When the fermentation velocity diminishes in an anomalous mode, above all after having reached its maximum peak and during the stationary phase, deviating from this typical evolution, it may be that the yeast is up against a situation of stress and is not longer able (due to the lack of nitrogenous substances or of a state of inefficiency of the cellular membrane) to assimilate and transform the sugars.
Monitoring carried out at daily intervals, such as that executed with the densimetric measurement, is often unable to detect neither the moment in which the maximum peak of velocity is achieved (and thus the best moment for technological interventions of nutrition and oxygenation) nor its level and is not even able to intervene in a timely manner in the event of a slowdown.
Dynamic Analysis of Fermentation Kinetics (ADCF – Analisi Dinamica della Fermentazione)
Following a study that commenced in 2004 in collaboration with the The Department of Agricultural and Forest Economics, Engineering, Sciences and Technologies of the University of Florence, and stemming from the necessity of measuring parameters such as the fermentation velocity and other critical points with accuracy and promptness, Parsec has developed a system suitable for the continuous monitoring of the fermentation progress, through the direct measurement of one of the products of the transformation of sugars, CO2.
The ADCF system (Dynamic Analysis of Fermentation Kinetics) provides a continuous and very precise measurement of that which is occurring in the entire fermentation mass, measuring the quantity of CO2 produced by the yeasts, without being influenced by the effect of the sampling.
To render an idea of the volumes of CO2 that should be measured, we can consider that the fermentation of a must containing 220 g/l of sugar (about 13° V/V in potential alcohol), produces about 55 litres of CO2 per litre of must. This is a very high volume, if taking into account that only 1% is kept in dissolved form within the liquid, while all the rest will be released externally.
With the volumes of gas of this type, one is led to believe that the measuring should not be difficult. Actually, this is not the case at all. The volumes of CO2 that are produced in the fermentation are not liberated at a constant velocity and a reliable system necessitates an identical precision in the detection of gas produced at each interval (from the lowest to the most elevated) and throughout the entire period in which the process should be monitored. A system able to oversee with precision only the initial phase when the volumes produced are elevated, for example, is not useful in that it does not allow for the detection of any eventual slowdowns in the final and most critical phases for the completion of the sugar consumption.

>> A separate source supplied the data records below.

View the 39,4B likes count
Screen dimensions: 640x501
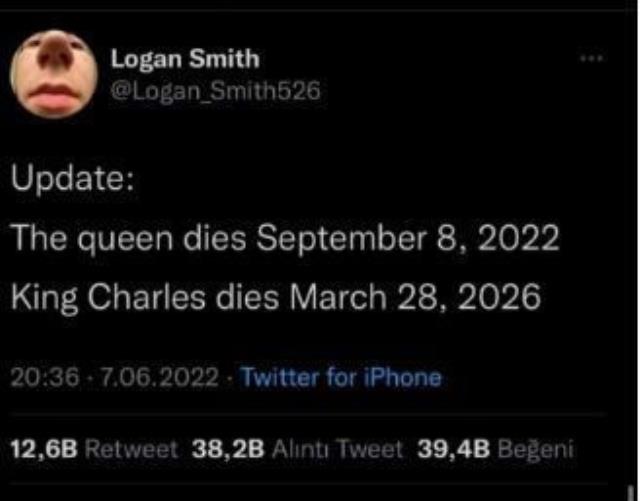tap(453, 450)
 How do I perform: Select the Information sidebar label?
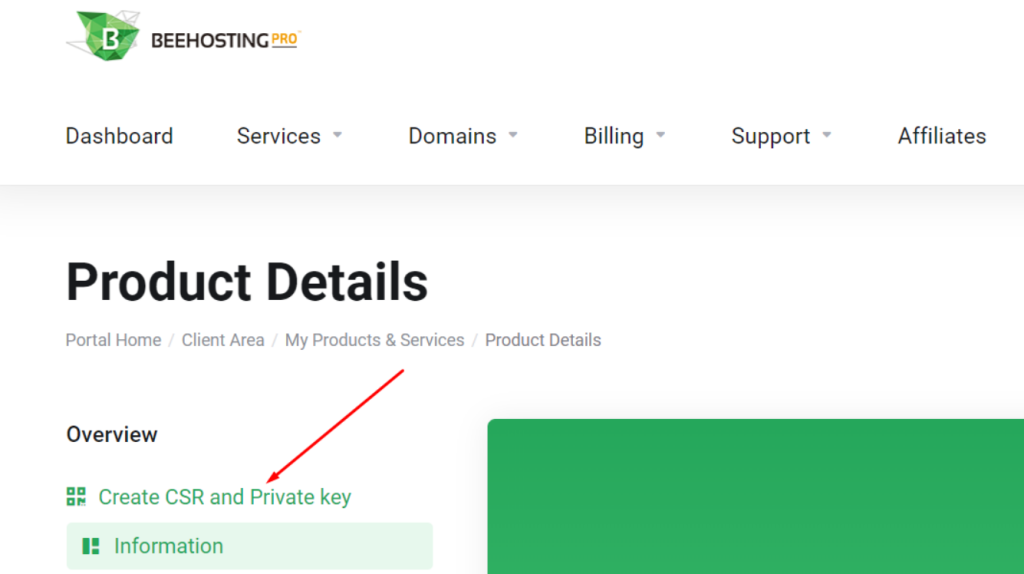click(168, 546)
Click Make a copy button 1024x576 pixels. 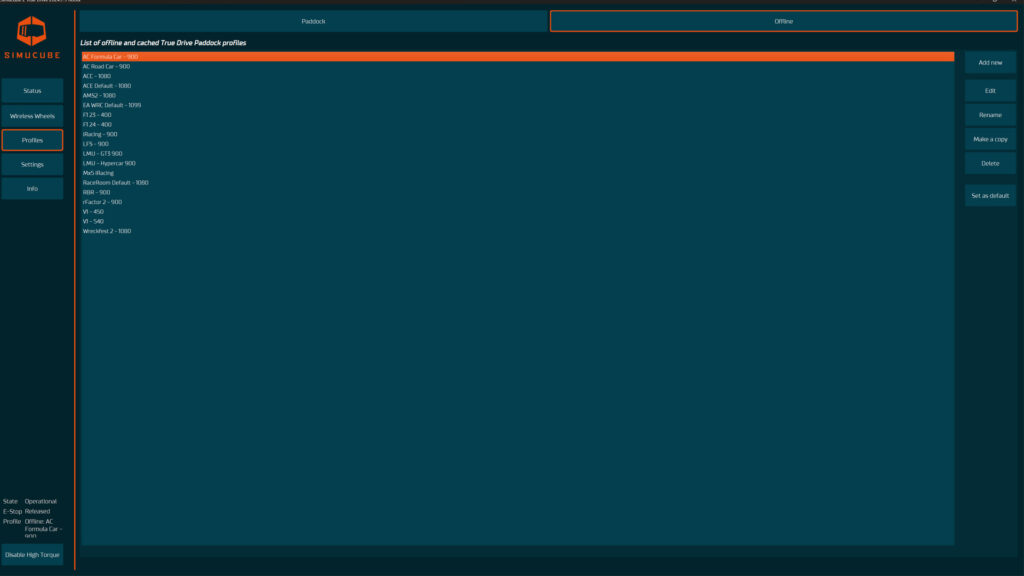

The existing ADCF system was perfected after a thorough evaluation of the sensors available on the market and the gas flow measurement systems, being reliable and accurate yet efficient only in a limited CO2 range, unable to guarantee a uniform accuracy and reliability throughout the entire interval in which it is necessary to measure the fermentation progress. ADCF rather offers a closed system applicable to any type of tank (whereby equipped with a hatch) that keep the vat in marginal overpressure, measuring even the slightest variations in pressure and temperature owing to the production of CO2.
The fermentation velocity of each tank can be monitored in real-time with ADCF. Data management via the integrated Saen5000 system not only permits the remote archiving and visualisation of the curvature, but also to communicate and interact with the fermentation parameters together with other functions managed by the system, from the temperature control to the oxygenation or remontage operations.